4. Dos critérios de atualização monetária e dos juros de mora nas condenações impostas à Fazenda Pública
Cumpre, ainda, explicitar os critérios de atualização do valor da condenação, especialmente no que concerne à incidência de correção monetária e juros de mora nas condenações impostas à Fazenda Pública por responsabilidade civil extracontratual. Tradicionalmente, a jurisprudência consolidou entendimento no sentido de que, nas condenações por danos morais decorrentes de responsabilidade extracontratual, a correção monetária deveria incidir a partir da data do arbitramento, conforme orientação da Súmula 362 do Superior Tribunal de Justiça, enquanto os juros moratórios fluiriam desde o evento danoso, nos termos da Súmula 54 do STJ. Contudo, a evolução legislativa recente promoveu significativa alteração na sistemática de atualização das condenações civis. A Lei nº 14.905/2024, ao modificar o art. 406 do Código Civil, passou a estabelecer que, na ausência de estipulação específica, a taxa de juros aplicável às obrigações civis corresponderá à taxa referencial do Sistema Especial de Liquidação e Custódia – SELIC, acumulada mensalmente. A taxa SELIC possui natureza de índice composto, incorporando simultaneamente correção monetária e juros moratórios. Em razão dessa característica, a jurisprudência consolidou entendimento no sentido de que sua aplicação afasta a incidência cumulativa de outros índices de atualização ou juros autônomos, sob pena de indevida duplicidade de encargos. O Supremo Tribunal Federal, ao examinar a sistemática de atualização das condenações judiciais, já reconheceu a legitimidade da utilização da taxa SELIC como índice único de atualização monetária e juros de mora, destacando sua função de recomposição integral do valor da moeda e de compensação pelo atraso no cumprimento da obrigação. Nesse sentido, destaca-se precedente paradigmático do STF:
“A taxa SELIC constitui índice apto a recompor a perda do valor da moeda e remunerar o capital, sendo vedada sua cumulação com outros índices de correção monetária ou juros moratórios.”(STF, RE 870.947, Tema 810 da repercussão geral)
No âmbito do Superior Tribunal de Justiça, a Corte também vem reconhecendo que, quando adotada a taxa SELIC, não se admite sua cumulação com outros encargos, justamente porque esse índice já engloba correção monetária e juros de mora. Nesse sentido:
“A taxa SELIC, por abranger juros e correção monetária, não pode ser cumulada com outros índices de atualização.” (STJ, AgInt no REsp 1.795.982/DF, Rel. Min. Mauro Campbell Marques)
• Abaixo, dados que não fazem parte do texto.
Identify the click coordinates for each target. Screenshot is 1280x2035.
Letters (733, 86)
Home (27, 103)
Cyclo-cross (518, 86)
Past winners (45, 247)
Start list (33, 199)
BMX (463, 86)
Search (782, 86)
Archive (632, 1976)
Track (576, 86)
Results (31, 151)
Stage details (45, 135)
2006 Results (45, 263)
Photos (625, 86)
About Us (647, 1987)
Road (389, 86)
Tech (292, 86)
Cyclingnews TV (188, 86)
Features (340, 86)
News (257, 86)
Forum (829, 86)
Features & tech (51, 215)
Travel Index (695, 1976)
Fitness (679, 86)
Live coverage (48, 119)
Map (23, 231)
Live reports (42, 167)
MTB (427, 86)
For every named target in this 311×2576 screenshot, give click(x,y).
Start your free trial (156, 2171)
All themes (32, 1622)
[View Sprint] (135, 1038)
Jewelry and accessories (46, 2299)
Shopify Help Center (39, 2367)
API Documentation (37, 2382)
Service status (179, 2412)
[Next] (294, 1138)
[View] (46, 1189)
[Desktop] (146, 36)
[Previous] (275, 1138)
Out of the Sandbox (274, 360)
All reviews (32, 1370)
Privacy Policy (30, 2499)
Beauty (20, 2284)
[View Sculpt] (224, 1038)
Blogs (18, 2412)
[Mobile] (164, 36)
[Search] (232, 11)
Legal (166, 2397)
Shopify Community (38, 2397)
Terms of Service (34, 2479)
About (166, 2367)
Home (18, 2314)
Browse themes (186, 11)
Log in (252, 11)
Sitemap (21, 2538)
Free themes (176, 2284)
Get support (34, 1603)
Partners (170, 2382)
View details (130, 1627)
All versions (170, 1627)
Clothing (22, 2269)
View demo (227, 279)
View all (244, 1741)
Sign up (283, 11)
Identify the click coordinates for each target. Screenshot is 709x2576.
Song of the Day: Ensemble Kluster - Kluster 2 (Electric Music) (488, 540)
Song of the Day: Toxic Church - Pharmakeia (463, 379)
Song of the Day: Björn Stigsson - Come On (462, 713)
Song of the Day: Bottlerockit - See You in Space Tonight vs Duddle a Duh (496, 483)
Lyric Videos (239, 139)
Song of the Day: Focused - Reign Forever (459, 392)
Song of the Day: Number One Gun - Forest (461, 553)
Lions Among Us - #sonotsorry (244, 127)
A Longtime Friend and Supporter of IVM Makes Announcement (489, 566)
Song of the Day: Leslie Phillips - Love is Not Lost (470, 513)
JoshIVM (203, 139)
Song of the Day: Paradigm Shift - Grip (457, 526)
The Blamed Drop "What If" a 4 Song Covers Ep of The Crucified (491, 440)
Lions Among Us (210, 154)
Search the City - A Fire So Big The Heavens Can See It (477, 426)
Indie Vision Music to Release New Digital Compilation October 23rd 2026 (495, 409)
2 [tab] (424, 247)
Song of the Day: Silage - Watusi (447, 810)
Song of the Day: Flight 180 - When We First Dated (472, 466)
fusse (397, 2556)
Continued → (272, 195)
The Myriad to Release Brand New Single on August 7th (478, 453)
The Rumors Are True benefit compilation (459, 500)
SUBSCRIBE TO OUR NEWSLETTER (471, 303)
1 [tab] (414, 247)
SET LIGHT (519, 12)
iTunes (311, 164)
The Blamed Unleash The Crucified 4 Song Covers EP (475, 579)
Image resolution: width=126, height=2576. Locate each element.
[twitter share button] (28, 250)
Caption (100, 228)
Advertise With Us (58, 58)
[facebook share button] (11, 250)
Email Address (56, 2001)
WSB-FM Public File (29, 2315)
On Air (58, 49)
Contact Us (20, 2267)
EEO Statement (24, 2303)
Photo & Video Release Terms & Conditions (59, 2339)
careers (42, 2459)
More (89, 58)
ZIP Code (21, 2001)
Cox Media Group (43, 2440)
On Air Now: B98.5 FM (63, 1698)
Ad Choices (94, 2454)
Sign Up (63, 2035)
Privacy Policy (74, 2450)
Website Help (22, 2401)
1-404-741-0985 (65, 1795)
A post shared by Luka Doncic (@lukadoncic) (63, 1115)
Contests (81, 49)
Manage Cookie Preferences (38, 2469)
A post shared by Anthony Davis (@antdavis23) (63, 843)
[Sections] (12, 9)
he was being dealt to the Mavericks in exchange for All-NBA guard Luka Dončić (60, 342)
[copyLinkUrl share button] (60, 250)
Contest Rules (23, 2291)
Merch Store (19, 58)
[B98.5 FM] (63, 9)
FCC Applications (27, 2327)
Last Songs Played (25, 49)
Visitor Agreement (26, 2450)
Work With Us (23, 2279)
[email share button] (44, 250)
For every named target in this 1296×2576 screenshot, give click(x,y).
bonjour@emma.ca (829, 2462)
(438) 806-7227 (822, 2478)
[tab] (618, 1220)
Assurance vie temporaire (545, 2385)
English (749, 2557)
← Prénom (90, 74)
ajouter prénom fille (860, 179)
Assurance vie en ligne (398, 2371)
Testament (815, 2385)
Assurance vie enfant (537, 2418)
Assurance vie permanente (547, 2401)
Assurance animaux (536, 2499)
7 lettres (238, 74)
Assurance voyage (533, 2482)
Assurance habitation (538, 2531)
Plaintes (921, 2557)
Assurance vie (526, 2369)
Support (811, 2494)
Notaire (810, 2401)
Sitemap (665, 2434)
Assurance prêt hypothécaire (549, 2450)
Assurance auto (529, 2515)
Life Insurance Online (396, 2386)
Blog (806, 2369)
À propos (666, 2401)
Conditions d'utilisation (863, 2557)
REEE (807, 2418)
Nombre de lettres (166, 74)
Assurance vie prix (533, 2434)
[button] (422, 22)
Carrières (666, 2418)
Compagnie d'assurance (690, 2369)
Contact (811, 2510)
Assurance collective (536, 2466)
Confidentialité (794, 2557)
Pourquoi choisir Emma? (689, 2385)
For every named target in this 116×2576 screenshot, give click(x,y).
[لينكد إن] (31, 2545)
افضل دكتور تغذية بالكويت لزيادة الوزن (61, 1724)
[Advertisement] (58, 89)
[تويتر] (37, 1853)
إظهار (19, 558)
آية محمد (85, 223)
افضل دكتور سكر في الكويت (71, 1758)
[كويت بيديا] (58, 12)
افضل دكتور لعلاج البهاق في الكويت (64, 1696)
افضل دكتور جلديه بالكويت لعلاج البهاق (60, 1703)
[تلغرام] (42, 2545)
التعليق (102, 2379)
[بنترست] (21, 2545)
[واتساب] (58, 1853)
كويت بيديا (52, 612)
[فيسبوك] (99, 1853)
Mais recentemente, a atualização legislativa promovida pela Lei nº 14.905/2024 reforçou essa orientação jurisprudencial ao uniformizar o regime dos encargos moratórios nas obrigações civis, determinando a utilização da taxa SELIC como parâmetro geral de atualização. Assim, nas condenações decorrentes de responsabilidade civil extracontratual do Estado — como no caso dos autos, em que se reconheceu a falha estatal no dever constitucional de proteção ao detento —, a aplicação da taxa SELIC revela-se juridicamente adequada, por representar índice único capaz de recompor o valor da moeda e compensar o atraso no pagamento da obrigação indenizatória. A adoção desse critério também atende aos princípios da segurança jurídica, da uniformização dos critérios de atualização das condenações judiciais e da vedação ao enriquecimento sem causa, garantindo tratamento isonômico às obrigações civis impostas ao poder público. Dessa forma, o valor da condenação deverá ser atualizado pela taxa SELIC, índice que engloba correção monetária e juros de mora, a partir da data do evento danoso, vedada a incidência cumulativa de qualquer outro índice de atualização monetária ou de juros moratórios.
DISPOSITIVO
Ante o exposto, CONHEÇO da apelação e NEGO-LHE PROVIMENTO, mantendo a sentença que condenou o ESTADO DO PIAUÍ ao pagamento de R$ 150.000,00 (cento e cinquenta mil reais), a título de danos morais e estéticos, em favor de DANILO FEITOSA DE MELO. Quanto aos consectários legais, determino que o valor da condenação seja atualizado pela taxa SELIC, a partir da data do evento danoso, índice que engloba correção monetária e juros de mora, vedada a cumulação com qualquer outro índice de atualização ou juros autônomos. Majoram-se os honorários advocatícios recursais para 12% (doze por cento) sobre o valor atualizado da condenação, nos termos do art. 85, § 11, do CPC, observadas as limitações legais. Intimem-se e cumpra-se. Preclusas as vias impugnativas, dê-se baixa e arquive-se. É o voto. Teresina(PI), data e assinatura no sistema.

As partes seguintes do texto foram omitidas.